Physical Address
304 North Cardinal St.
Dorchester Center, MA 02124
Physical Address
304 North Cardinal St.
Dorchester Center, MA 02124

Even OpenAI works hard Atlas AI browser against cyberattacks, the company admits that quick injectiona type of attack that uses AI agents to follow malicious instructions often hidden in web pages or emails, is a threat that isn’t going away anytime soon – raising questions about how AI agents can work safely on the open internet.
“Risk injection, like phishing and cyber engineering, cannot be ‘solved’,” OpenAI wrote on Monday. blog post detailing how the company is preparing the Atlas suite to deal with persistent threats. The company admitted that the ‘agent mode’ in ChatGPT Atlas “increases the security risk.”
OpenAI launched its ChatGPT Atlas browser in October, and security researchers rushed to publish their demonstrations, showing that it was possible to write a few words in Google Docs that could change the behavior of the underlying browser. The same day, Brave published a blog post explaining that injection speed is a systematic problem for AI-powered browsers, plus The Comet of Perplexity.
OpenAI is not alone in realizing that instant injection is not going away. The The UK’s National Cyber ​​Security Center earlier this month warned which makes injection molding against AI software “absolutely impossible,” putting websites at risk of data breaches. The UK government has advised cyber experts to reduce the risk and impact of injections quickly, instead of assuming that the attacks will “end”.

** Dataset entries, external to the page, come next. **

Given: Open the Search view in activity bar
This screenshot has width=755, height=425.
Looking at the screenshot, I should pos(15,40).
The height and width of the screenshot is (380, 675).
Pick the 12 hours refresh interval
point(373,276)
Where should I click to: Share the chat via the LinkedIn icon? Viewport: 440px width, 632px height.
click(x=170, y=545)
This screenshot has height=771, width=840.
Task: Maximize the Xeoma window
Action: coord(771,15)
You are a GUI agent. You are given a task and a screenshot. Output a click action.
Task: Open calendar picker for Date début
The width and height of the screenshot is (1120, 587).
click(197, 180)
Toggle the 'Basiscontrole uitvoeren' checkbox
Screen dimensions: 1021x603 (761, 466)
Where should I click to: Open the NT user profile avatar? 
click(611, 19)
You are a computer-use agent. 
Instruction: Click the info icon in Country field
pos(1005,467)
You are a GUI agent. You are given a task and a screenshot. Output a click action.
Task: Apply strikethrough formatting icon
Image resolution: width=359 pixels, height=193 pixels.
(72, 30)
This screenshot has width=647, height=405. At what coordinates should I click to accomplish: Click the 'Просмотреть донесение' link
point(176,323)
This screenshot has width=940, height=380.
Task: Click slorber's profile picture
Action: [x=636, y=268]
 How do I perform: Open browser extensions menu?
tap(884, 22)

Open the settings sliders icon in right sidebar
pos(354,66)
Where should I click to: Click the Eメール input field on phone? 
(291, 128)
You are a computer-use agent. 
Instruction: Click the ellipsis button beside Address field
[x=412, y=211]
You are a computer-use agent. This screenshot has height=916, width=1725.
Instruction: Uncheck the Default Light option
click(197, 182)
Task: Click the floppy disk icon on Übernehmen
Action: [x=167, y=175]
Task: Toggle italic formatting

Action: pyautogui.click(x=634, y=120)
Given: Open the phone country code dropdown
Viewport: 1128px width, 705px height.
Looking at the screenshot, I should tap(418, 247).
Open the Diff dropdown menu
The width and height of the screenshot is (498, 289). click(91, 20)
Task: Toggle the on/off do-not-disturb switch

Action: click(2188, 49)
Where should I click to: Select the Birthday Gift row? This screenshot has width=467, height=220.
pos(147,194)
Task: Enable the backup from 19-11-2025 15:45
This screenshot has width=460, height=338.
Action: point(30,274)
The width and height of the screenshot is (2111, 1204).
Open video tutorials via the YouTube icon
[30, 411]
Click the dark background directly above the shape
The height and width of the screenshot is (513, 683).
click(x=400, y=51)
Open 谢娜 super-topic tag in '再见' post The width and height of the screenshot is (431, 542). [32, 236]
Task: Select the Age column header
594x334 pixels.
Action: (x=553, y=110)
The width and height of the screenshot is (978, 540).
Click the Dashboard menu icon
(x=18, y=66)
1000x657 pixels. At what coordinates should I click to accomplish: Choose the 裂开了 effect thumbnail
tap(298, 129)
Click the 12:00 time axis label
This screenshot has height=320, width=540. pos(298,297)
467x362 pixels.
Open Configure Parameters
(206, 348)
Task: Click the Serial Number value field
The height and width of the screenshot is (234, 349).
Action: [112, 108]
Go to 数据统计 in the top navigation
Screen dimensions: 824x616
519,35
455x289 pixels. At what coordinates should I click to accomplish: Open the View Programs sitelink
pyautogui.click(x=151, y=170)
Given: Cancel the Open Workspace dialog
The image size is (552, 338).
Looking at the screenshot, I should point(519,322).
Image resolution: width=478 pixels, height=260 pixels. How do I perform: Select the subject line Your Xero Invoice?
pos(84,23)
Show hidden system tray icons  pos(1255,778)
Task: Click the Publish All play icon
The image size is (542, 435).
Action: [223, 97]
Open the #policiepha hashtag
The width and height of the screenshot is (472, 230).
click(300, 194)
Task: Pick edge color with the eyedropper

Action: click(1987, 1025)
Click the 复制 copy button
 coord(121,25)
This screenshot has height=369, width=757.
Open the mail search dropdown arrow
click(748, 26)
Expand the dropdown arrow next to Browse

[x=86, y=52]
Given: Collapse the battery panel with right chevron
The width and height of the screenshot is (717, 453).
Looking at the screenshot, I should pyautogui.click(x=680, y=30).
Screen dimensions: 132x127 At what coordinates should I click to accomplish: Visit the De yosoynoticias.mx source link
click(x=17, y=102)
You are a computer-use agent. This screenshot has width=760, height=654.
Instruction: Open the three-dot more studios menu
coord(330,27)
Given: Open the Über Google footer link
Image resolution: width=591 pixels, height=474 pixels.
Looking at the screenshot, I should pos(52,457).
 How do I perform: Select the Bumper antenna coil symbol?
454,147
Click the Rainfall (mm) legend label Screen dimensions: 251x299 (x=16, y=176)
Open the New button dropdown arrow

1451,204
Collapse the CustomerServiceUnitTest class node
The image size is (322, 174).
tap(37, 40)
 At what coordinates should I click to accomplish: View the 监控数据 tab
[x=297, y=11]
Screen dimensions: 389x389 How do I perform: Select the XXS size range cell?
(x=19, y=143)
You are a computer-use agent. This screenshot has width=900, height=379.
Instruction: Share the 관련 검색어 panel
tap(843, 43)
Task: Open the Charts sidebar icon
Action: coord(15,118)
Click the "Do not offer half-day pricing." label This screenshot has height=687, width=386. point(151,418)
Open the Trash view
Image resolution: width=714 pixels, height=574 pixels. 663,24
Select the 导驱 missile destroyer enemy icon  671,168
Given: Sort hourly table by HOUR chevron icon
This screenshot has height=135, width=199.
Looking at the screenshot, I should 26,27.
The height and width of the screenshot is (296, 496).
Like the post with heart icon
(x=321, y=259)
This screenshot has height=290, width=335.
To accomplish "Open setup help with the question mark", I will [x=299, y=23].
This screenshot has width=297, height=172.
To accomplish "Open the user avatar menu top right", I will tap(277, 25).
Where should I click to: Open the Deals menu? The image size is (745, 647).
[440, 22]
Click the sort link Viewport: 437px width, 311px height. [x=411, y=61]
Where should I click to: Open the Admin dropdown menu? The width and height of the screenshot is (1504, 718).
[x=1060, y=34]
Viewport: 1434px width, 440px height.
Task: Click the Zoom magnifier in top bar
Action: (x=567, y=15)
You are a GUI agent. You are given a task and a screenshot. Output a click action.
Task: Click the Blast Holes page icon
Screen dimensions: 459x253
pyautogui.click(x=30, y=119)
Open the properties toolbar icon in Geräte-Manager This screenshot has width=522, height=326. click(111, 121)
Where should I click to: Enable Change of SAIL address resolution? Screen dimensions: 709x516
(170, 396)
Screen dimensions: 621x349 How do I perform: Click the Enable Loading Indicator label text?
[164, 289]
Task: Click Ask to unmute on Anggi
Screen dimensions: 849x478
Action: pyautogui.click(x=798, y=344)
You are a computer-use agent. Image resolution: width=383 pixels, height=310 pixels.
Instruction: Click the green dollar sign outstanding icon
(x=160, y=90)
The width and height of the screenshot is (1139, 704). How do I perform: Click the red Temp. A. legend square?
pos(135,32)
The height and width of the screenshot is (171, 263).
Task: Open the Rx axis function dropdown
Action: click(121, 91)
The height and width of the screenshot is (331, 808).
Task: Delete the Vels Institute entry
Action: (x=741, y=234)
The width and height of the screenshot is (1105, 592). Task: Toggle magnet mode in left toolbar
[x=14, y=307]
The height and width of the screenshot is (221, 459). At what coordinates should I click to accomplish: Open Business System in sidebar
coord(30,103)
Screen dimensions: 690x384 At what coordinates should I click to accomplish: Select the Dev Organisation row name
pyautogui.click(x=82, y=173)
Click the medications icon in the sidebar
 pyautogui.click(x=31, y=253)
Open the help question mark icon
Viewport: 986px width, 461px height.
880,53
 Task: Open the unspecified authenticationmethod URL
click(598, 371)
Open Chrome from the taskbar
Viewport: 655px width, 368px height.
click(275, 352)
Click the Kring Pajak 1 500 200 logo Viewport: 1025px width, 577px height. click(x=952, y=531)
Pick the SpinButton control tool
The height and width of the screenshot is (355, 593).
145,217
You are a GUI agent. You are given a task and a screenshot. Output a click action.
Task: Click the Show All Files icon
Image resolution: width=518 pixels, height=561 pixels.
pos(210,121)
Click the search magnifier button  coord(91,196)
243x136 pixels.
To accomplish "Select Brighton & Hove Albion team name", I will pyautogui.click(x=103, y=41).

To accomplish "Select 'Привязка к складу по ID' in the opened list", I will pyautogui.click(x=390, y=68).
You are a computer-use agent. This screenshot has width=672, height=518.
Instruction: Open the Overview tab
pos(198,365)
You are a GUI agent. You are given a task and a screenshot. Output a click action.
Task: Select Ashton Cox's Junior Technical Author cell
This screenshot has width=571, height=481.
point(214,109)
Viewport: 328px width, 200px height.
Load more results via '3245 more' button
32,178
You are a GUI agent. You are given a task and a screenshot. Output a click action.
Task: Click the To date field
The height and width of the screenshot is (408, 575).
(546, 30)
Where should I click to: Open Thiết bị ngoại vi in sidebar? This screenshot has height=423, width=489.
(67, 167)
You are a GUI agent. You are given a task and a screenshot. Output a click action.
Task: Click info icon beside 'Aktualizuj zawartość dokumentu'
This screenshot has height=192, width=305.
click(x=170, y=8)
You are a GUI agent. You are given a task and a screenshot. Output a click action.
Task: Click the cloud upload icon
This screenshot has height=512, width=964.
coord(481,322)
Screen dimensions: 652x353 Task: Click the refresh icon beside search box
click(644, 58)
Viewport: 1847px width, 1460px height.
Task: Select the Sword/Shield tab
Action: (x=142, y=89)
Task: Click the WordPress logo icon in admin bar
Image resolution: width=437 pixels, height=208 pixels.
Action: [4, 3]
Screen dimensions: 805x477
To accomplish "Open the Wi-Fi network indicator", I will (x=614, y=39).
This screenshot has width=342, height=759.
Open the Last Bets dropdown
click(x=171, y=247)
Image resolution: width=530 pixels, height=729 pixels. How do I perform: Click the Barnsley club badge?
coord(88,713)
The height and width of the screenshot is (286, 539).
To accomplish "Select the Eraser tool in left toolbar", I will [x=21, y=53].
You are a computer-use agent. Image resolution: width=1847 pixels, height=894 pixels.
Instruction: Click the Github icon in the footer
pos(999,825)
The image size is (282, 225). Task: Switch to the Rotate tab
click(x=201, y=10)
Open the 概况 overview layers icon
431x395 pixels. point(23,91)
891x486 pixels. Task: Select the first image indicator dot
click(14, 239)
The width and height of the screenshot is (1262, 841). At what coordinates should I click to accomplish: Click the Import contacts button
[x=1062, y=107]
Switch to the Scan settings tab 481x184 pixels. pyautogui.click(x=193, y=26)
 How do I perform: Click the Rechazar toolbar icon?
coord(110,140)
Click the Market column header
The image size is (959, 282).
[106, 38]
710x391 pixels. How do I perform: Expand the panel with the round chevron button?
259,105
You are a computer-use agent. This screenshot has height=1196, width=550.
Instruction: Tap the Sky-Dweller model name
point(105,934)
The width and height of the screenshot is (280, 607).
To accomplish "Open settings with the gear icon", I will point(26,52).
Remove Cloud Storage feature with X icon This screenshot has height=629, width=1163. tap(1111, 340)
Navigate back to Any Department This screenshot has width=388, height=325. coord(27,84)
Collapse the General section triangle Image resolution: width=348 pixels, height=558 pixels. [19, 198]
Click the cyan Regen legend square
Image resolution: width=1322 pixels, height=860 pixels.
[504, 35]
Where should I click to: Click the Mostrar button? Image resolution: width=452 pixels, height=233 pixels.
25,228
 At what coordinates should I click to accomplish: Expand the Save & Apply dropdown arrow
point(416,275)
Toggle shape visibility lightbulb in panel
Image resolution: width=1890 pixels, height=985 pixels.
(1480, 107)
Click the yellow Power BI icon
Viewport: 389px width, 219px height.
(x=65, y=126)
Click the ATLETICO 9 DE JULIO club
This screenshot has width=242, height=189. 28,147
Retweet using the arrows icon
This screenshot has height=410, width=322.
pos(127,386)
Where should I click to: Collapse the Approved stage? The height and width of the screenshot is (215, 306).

For OpenAI’s part, the company said: “We see rapid injection as a long-term AI security problem, and we need to continue to strengthen our defenses against it.”
The company’s response to this Sisyphean task? The rapid, rapid response that the company says shows early promise in helping find new insider attack methods before they are used “in the wild.”
This is not really different from what rivals such as Anthropic and Google have been saying: that to deal with the constant threat of rapid attacks, security must be stable and constantly tested. Google’s latest projectfor example, it focuses on building controls and operating system policies.
But where OpenAI is taking a different approach is an “LLM-based automated attacker.” This attacker is actually a bot that OpenAI trained, using reinforcement learning, to act like a hacker that looks for ways to sneak malicious instructions into the AI ​​assistant.
The bot can try an attack in a simulation before actually using it, and the simulator shows how the target AI would think and what it would do if it saw an attack. The bot can learn the response, control the attack, and try again and again. Understanding the internal logic of AI is something that outsiders don’t have access to, so, in theory, an OpenAI bot should find errors faster than a real-world attacker could.
It’s a common technique for AI security testing: design an agent to find edge cases and test against them quickly in comparison.
“Our attacker (reinforced learning) can manipulate the agent to perform dangerous actions that span tens (or hundreds) of steps,” wrote OpenAI. “We also saw new methods of attack that were not seen in our public campaign or outside reports.”

In the demonstration (pictured above), OpenAI showed how the attacker downloaded a malicious email to a user’s inbox. After the AI ​​assistant scanned the box, it followed the instructions hidden in the email and sent a resignation message instead of writing an out-of-office reply. But following security updates, “assistants” were able to detect injection attempts quickly and notify the user, according to the company.
The company says that while rapid injection is difficult to make foolproof, it’s leaning on extensive testing and a quick patch cycle to harden its systems before they appear in the world.
An OpenAI spokesperson declined to share whether Atlas’ security updates have made the injections less likely, but says the company has been working with third parties to harden Atlas against early injections since its launch.
Rami McCarthy, senior security researcher at cybersecurity company WizIt is said that learning to reinforce is one way to continuously adapt to attack patterns, but it is only part of the picture.
“A useful way to think about risk in AI systems is increased autonomy and opportunism,” McCarthy told TechCrunch.
“Agentina browsers tend to live in a very difficult environment: independence and high availability,” McCarthy said. “Many current guidelines reflect this inconsistency. Limiting access to accounts primarily reduces transparency, while requiring review of authentication requests hinders independence.”
These are two of OpenAI’s recommendations for users to reduce their risk, and a spokesperson said Atlas is also trained to verify users before sending messages or making payments. OpenAI also suggests that users give agents specific instructions, rather than allowing them to log into your inbox and tell them to “do whatever it takes.”
“Greater latitude makes it easier for hidden or malicious content to affect the agent, even if security is in place,” according to OpenAI.
While OpenAI says protecting Atlas users from being injected too quickly is a top priority, McCarthy calls out skepticism about refunding vulnerable browsers.
“For many of the things that are used every day, browsers that don’t pay enough to verify their content are at risk,” McCarthy told TechCrunch. “The risk is high because of access to sensitive information such as emails and payment information, although the opportunity is what makes them powerful. This trend has changed, but today the inconsistency is still real.”